* [ASSIGNED TASK] In the entries below, work out how many lines include "Otwiera", and write only that number.
*** Opening of EXTRACTED ENTRIES ***
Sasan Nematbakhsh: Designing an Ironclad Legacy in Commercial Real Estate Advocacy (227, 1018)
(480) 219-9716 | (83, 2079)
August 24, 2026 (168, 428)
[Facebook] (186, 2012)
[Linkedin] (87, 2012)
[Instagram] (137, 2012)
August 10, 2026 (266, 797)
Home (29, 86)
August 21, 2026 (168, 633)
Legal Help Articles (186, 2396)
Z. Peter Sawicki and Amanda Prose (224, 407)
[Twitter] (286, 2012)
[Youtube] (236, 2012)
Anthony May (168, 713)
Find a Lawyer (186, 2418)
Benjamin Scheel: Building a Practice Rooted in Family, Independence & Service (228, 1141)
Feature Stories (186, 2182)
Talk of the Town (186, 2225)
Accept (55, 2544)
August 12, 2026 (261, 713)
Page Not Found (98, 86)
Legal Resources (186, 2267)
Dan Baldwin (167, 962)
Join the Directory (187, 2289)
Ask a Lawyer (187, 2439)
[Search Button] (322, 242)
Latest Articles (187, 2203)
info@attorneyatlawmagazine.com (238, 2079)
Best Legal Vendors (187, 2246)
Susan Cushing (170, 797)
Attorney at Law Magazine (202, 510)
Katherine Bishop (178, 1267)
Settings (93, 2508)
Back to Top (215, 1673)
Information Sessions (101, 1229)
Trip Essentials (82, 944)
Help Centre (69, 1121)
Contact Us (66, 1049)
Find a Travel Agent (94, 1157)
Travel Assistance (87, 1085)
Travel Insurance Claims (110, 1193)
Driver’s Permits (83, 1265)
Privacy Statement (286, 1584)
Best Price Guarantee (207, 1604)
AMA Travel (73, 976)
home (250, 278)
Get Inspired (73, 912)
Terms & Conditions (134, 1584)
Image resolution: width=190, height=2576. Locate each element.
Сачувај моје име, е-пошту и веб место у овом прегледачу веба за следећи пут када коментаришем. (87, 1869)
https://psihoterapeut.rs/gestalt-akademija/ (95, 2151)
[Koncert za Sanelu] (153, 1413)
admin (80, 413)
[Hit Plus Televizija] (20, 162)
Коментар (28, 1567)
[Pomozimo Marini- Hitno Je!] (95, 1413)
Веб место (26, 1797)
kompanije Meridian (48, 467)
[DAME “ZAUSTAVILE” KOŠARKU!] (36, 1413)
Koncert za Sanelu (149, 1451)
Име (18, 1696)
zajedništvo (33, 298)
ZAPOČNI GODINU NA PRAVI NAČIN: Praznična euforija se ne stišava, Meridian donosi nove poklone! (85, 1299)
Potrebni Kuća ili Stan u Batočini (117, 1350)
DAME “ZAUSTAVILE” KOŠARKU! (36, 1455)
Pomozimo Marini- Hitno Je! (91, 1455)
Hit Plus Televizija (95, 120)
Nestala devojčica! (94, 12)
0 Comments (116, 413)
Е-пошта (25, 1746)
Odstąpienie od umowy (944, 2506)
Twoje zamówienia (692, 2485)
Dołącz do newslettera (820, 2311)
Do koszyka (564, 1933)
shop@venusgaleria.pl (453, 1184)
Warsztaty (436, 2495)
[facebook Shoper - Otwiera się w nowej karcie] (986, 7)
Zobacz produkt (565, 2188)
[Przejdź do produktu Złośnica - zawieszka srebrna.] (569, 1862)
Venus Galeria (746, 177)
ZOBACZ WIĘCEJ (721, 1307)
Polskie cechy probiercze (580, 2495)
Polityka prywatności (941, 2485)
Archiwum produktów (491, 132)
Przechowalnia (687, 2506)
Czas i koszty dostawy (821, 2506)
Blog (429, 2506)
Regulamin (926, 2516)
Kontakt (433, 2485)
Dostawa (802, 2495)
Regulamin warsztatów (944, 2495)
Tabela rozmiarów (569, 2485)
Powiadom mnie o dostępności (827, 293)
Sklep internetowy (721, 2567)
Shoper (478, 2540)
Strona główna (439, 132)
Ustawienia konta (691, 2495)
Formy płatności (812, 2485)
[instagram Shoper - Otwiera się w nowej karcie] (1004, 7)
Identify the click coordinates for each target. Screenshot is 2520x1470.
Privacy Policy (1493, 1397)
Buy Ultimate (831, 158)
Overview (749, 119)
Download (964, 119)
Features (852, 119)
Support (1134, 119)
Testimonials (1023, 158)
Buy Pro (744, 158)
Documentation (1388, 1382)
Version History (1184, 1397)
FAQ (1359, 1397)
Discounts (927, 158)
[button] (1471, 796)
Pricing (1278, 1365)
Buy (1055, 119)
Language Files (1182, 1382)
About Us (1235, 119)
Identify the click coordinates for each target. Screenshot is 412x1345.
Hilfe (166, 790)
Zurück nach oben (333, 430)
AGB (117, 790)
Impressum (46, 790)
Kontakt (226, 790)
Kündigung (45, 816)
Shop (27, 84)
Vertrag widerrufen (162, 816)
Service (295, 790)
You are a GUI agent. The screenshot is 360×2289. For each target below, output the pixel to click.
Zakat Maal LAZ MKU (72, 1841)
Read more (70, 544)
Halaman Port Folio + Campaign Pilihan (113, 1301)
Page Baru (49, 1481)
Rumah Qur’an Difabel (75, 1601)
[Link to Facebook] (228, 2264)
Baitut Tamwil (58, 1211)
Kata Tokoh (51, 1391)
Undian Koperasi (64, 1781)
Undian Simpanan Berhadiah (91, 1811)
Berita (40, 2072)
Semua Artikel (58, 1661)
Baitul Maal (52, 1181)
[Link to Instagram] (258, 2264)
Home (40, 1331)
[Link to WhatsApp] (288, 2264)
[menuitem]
*** Close of EXTRACTED ENTRIES ***
* [WRITTEN SOLUTION] 2